(Saved data entries)
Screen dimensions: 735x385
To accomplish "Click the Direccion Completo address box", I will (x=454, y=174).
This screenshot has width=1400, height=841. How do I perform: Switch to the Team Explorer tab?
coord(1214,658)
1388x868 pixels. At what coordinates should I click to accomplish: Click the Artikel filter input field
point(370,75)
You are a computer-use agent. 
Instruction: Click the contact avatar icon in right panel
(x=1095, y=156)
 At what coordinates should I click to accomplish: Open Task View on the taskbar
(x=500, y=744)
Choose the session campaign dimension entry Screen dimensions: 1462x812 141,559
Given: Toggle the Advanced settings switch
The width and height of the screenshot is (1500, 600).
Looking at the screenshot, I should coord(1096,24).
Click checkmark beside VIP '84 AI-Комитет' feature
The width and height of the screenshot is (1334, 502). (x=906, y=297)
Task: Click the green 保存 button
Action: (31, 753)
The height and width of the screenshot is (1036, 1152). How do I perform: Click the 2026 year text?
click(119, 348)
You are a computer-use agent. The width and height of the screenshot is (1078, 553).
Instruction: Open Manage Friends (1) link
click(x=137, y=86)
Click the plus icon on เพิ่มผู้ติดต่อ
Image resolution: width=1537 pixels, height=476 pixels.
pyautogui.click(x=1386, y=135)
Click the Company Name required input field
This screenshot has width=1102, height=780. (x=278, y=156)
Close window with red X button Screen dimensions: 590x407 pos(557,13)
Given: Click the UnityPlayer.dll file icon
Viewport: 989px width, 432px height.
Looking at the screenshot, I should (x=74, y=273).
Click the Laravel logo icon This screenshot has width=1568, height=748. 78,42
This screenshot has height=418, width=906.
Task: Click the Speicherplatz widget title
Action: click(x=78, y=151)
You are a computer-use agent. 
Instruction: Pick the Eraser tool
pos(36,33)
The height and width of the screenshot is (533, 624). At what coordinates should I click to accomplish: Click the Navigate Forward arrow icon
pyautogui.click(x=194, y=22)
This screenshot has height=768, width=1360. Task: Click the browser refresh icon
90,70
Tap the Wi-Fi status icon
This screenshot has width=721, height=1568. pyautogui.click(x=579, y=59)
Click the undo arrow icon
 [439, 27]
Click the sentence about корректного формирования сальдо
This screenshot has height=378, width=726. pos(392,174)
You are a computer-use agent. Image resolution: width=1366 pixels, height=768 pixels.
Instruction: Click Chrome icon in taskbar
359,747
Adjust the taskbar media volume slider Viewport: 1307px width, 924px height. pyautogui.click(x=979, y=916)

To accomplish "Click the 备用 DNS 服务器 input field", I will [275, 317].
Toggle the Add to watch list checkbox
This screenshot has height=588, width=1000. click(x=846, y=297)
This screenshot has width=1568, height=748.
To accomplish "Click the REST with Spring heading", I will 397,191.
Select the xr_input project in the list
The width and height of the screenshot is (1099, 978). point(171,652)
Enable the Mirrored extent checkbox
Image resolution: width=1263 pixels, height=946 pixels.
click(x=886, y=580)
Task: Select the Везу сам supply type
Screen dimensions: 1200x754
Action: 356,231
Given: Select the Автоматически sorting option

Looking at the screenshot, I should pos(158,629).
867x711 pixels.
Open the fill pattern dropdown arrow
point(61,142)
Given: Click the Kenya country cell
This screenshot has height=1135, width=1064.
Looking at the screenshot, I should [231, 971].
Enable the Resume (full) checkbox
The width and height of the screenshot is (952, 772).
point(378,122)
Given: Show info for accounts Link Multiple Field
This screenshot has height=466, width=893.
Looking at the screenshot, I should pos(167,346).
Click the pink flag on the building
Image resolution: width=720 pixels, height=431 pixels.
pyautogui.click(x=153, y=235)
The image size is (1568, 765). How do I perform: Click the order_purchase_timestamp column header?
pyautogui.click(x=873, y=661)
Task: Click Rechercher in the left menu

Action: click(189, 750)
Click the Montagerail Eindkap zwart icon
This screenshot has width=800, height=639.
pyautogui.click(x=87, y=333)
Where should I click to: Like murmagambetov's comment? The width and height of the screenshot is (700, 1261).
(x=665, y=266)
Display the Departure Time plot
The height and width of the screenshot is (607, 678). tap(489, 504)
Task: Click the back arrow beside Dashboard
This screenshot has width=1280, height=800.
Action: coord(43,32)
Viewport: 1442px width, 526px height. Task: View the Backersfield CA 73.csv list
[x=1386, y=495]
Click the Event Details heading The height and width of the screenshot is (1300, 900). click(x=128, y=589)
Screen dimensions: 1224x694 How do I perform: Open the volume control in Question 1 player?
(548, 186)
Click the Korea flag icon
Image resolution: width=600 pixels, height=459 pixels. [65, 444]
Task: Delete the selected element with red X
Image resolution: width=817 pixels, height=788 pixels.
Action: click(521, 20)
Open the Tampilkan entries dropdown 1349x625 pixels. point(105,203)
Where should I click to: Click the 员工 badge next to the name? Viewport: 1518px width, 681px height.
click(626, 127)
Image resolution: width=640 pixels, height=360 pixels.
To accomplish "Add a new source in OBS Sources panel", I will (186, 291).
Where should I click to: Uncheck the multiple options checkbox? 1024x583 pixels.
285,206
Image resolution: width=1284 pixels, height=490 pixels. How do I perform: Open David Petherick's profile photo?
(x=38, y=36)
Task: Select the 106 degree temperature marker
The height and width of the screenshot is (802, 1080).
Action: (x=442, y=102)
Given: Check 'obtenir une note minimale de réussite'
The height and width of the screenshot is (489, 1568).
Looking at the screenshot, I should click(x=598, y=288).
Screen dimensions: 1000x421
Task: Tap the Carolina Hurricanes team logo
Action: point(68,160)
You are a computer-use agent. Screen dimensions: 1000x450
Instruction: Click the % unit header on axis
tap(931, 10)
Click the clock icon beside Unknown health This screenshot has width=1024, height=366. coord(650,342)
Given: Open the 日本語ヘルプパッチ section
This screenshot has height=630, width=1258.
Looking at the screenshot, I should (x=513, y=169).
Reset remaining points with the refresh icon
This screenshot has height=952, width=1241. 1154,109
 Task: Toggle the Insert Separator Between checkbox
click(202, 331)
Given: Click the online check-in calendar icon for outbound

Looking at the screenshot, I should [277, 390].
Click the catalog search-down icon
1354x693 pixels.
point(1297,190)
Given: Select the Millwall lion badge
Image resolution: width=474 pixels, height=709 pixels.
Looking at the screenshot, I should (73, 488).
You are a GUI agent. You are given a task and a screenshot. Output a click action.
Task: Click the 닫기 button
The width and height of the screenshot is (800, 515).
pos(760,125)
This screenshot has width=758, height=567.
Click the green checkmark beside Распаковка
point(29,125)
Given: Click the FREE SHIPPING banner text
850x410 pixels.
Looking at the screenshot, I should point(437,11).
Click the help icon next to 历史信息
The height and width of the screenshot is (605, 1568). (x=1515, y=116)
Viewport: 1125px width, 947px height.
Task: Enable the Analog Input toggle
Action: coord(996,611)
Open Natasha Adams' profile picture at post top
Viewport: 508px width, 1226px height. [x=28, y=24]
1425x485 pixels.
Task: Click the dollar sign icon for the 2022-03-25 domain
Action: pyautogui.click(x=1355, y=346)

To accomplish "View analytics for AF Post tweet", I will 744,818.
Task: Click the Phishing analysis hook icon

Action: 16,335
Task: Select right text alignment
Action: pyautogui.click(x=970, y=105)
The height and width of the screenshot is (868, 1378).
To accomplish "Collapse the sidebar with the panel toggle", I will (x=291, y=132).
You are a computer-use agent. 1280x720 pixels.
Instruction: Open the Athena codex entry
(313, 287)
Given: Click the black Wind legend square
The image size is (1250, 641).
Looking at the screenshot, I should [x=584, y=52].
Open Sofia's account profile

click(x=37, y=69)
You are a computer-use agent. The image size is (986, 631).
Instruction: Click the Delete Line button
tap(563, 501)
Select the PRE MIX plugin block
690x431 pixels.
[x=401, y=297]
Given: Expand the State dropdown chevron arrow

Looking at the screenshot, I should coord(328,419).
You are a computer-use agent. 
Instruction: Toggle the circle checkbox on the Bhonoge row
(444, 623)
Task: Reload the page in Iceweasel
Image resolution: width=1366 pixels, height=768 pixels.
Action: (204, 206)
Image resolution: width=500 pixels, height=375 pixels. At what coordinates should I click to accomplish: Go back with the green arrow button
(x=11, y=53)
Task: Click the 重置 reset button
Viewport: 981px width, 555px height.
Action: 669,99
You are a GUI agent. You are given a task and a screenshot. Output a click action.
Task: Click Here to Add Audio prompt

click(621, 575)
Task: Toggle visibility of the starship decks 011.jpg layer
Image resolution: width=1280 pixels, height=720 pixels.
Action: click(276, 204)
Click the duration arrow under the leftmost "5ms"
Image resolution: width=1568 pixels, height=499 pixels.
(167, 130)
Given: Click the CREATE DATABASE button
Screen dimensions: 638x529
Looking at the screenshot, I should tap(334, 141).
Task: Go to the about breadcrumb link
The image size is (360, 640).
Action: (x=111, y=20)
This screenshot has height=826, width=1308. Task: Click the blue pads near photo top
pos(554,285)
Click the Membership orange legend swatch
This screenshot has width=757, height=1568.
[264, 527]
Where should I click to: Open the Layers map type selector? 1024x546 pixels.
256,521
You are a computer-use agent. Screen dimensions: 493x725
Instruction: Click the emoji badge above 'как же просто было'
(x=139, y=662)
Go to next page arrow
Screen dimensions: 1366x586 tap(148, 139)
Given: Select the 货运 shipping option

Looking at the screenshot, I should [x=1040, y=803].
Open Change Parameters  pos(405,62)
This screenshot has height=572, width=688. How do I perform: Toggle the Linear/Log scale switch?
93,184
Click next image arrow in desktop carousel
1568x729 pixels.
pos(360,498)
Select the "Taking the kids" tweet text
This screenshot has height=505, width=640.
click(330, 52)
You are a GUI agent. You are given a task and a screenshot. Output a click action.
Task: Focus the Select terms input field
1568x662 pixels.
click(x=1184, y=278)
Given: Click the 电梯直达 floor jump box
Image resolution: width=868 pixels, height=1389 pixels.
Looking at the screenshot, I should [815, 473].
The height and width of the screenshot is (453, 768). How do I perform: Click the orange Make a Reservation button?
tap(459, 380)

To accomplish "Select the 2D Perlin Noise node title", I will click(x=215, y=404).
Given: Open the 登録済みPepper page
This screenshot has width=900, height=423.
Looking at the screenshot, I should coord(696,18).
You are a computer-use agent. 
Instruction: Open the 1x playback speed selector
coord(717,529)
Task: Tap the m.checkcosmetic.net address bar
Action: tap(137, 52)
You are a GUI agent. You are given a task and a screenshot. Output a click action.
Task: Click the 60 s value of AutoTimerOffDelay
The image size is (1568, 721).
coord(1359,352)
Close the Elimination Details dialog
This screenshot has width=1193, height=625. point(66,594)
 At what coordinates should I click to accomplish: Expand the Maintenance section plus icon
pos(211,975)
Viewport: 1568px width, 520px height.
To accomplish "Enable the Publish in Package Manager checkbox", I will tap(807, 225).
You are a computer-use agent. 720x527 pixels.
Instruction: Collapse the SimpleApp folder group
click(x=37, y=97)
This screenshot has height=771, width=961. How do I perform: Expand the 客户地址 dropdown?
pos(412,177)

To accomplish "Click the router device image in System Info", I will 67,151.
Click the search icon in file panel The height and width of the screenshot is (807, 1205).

#### [What you will do]
Every line above from the line with "Task: Go to the about breadcrumb link" to the line with "Viewport: 1568px width, 520px height.", both included, must be reproduced exactly, and no other line may appear.

#### [Written solution]
Task: Go to the about breadcrumb link
The image size is (360, 640).
Action: (x=111, y=20)
This screenshot has height=826, width=1308. Task: Click the blue pads near photo top
pos(554,285)
Click the Membership orange legend swatch
This screenshot has width=757, height=1568.
[264, 527]
Where should I click to: Open the Layers map type selector? 1024x546 pixels.
256,521
You are a computer-use agent. Screen dimensions: 493x725
Instruction: Click the emoji badge above 'как же просто было'
(x=139, y=662)
Go to next page arrow
Screen dimensions: 1366x586 tap(148, 139)
Given: Select the 货运 shipping option

Looking at the screenshot, I should [x=1040, y=803].
Open Change Parameters  pos(405,62)
This screenshot has height=572, width=688. How do I perform: Toggle the Linear/Log scale switch?
93,184
Click next image arrow in desktop carousel
1568x729 pixels.
pos(360,498)
Select the "Taking the kids" tweet text
This screenshot has height=505, width=640.
click(330, 52)
You are a GUI agent. You are given a task and a screenshot. Output a click action.
Task: Focus the Select terms input field
1568x662 pixels.
click(x=1184, y=278)
Given: Click the 电梯直达 floor jump box
Image resolution: width=868 pixels, height=1389 pixels.
Looking at the screenshot, I should [815, 473].
The height and width of the screenshot is (453, 768). How do I perform: Click the orange Make a Reservation button?
tap(459, 380)

To accomplish "Select the 2D Perlin Noise node title", I will click(x=215, y=404).
Given: Open the 登録済みPepper page
This screenshot has width=900, height=423.
Looking at the screenshot, I should coord(696,18).
You are a computer-use agent. 
Instruction: Open the 1x playback speed selector
coord(717,529)
Task: Tap the m.checkcosmetic.net address bar
Action: tap(137, 52)
You are a GUI agent. You are given a task and a screenshot. Output a click action.
Task: Click the 60 s value of AutoTimerOffDelay
The image size is (1568, 721).
coord(1359,352)
Close the Elimination Details dialog
This screenshot has width=1193, height=625. point(66,594)
 At what coordinates should I click to accomplish: Expand the Maintenance section plus icon
pos(211,975)
Viewport: 1568px width, 520px height.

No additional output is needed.